2. G and L form a limited partnership, G, the general partner, contributes $10,000 and L, the limited partner, contributes $90,000. The partnership purchases a building on leased land, paying $100,00 cash and borrowing $900,000 on a nonrecourse basis from a commercial lender, securing the loan with a mortgage on the building. The terms of the loan require the payment of market rate interest and no principal for the first ten years. Assume for convenience that the building is depreciable at the rate of $50,000 per year for twenty years, and that other partnership income equals expenses for the years in question. The partnership agreeement contains a qualified income offset, and G is required to make up any capital account deficit. Except as otherwise required by a minimum gain chargeback provision, the agreement allocates profit and loss 90% to L and 10% to G until such time as the partnership recognizes items of income and gain that exceed the items of deduction and loss that it has recognized over its life. Subsequent partnership income and losses are allocated equally between G and L. Assume that it is reasonably anticipated that ehe equal allocation will begin after ten years. The partnership agreement states that G and L each has a 50% interest in partnership profits for purposes of Section 752.

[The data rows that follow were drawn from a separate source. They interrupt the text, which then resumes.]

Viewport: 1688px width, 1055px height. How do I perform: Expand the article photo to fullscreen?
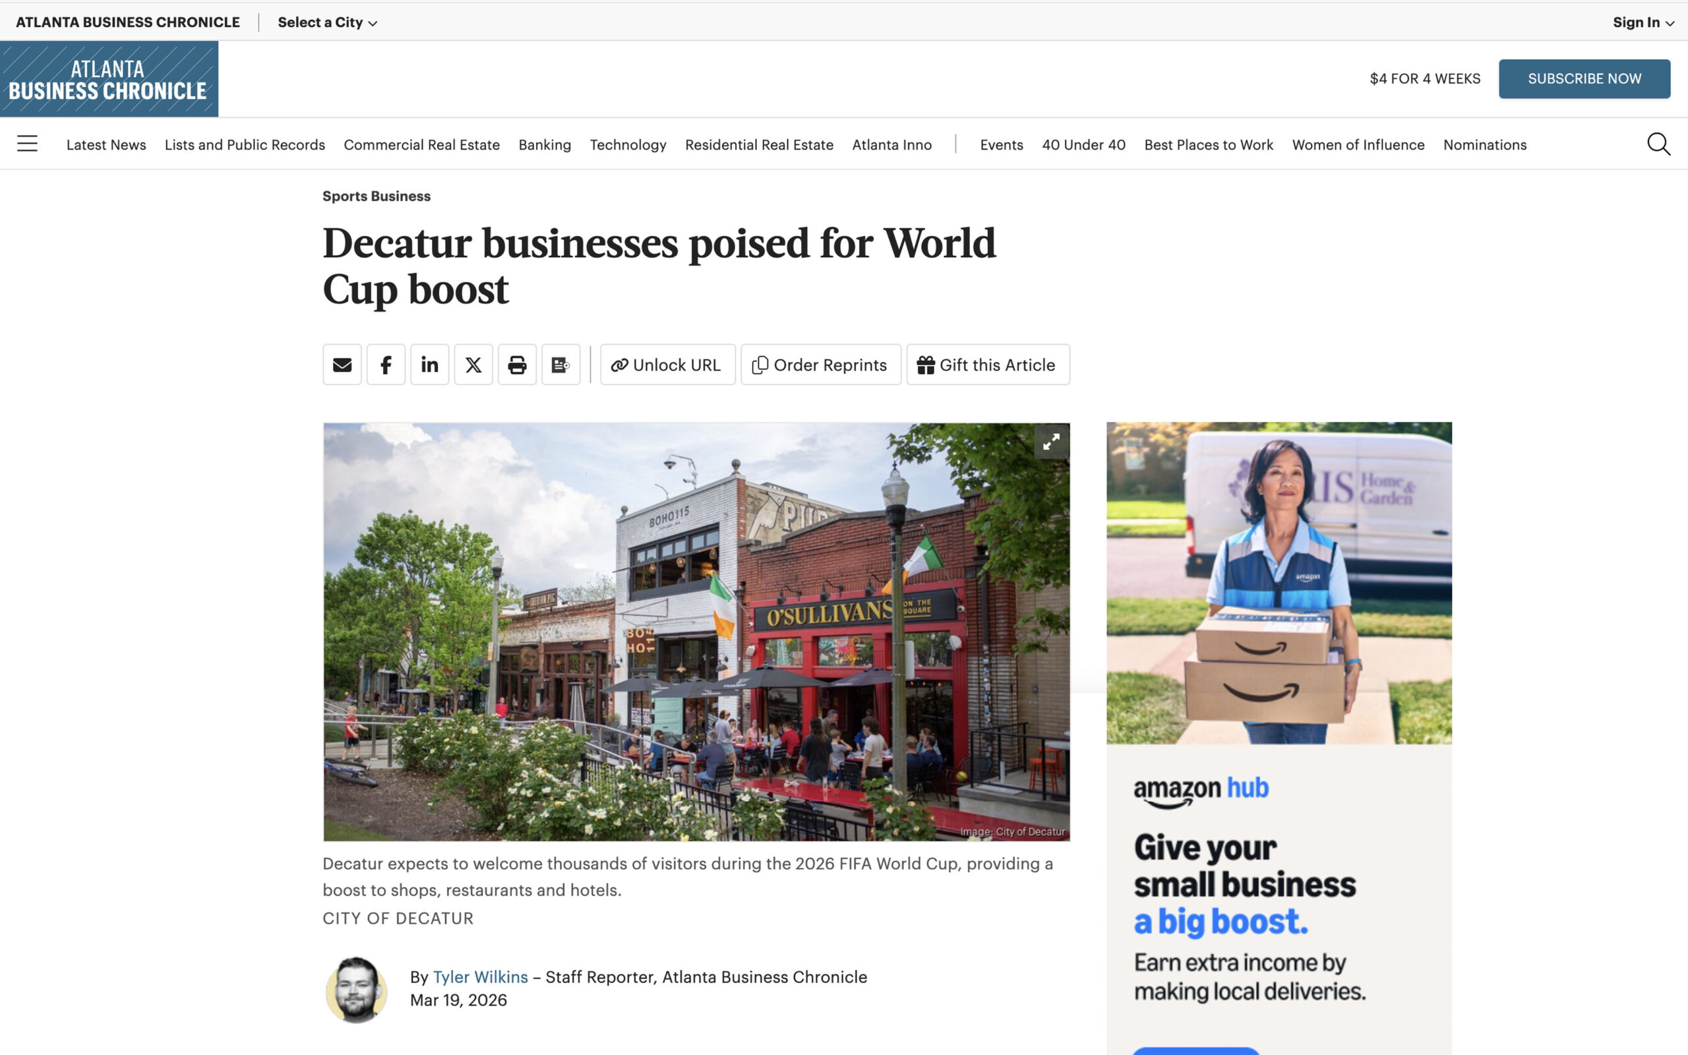(x=1051, y=442)
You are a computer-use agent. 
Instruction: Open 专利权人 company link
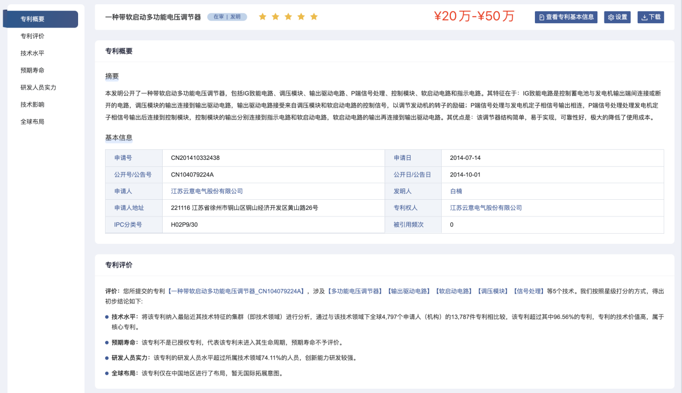click(x=486, y=208)
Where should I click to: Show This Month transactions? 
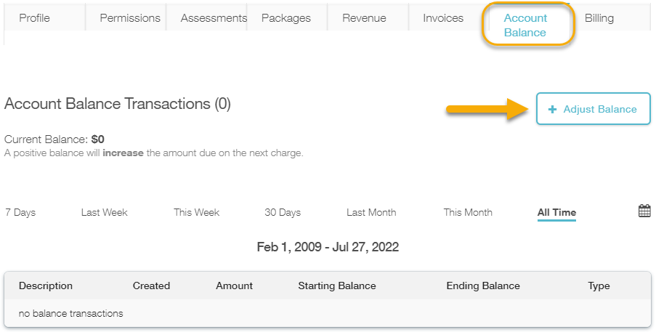click(x=468, y=213)
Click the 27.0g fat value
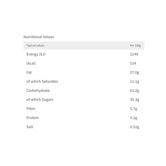This screenshot has width=166, height=166. 134,72
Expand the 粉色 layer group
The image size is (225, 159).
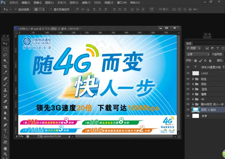(193, 79)
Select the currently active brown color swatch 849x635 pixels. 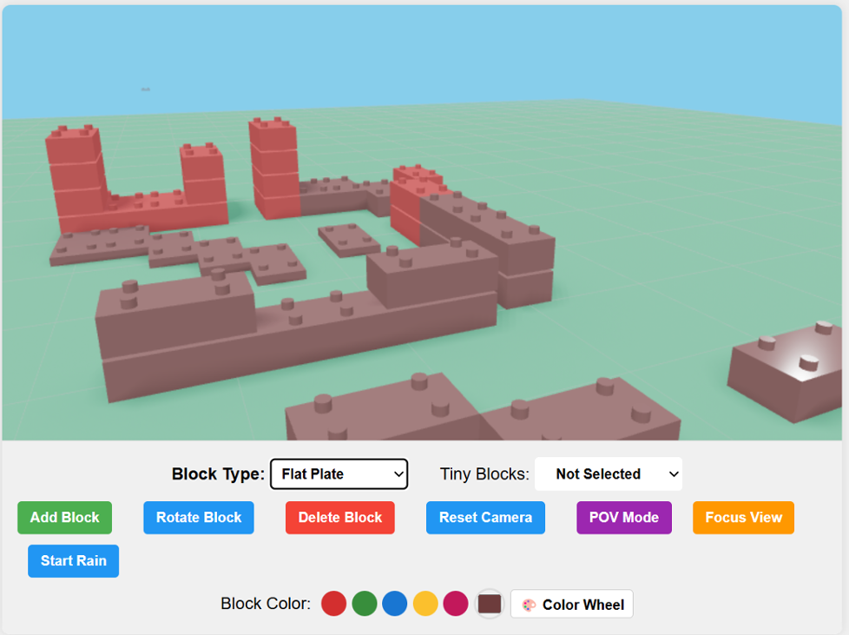[488, 603]
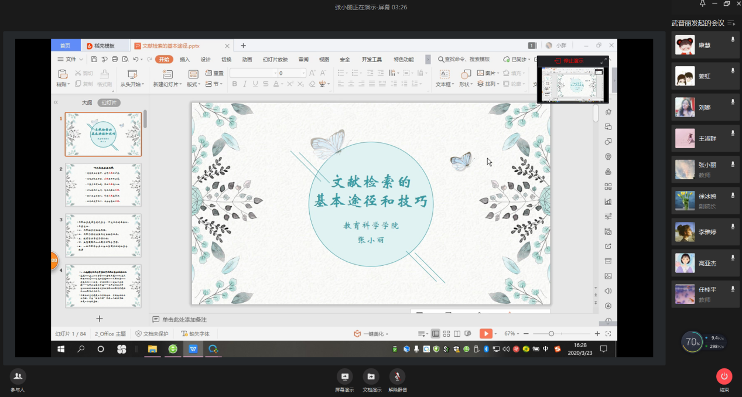742x397 pixels.
Task: Switch to the 大纲 outline tab
Action: point(87,102)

a. How is the $900,000 liability allocated in year one?
b. How will the liability be allocated at the end of year three?
c. How will the liability be allocated at the end of years one and three if excess nonrecourse liabilities are allocated in a ratio of 90% to L and 10% to G?
d. What result in (a) above, if the debt is guaranteed by G, who has no right to reimbursement from the partnership? Does the result change if G has a right to reimbursement from the partnership? What if G has a gross asset of only $6,000?
e. What result in (a), above, if the debt is guaranteed by L, and L as a right to reimbursement from the partnership?
f. What result in (a), above, if G is the lender?
3. The equal AB partnership's only asset is Building #1, which has a fair market value of $800,000 and an adjusted basis of $300,000. C becomes a one-third partner by contributing Building #2 with a fair market value of $700,000 and an adjusted basis of $150,000 and which is subject to a $300,000 recourse liability which the partnership assumes. At the time of C's contribution, the partnership revalues its assets under Reg. 1.704-1(b)(2)(iv)(f).
a. How is the $300,000 liability allocated?
b. What result in (a), above, if the liability is a nonrecourse debt secured by Building #2 and the partners agree to use the traditional method to allocated Section 704(c) gain?
c. If C, instead of contributing Building #2, contributes $400,000 cash and shortly thereafter the partnership incurs a $500,000 nonrecourse loan secured by Building #1, how is the $500,000 liability allocated?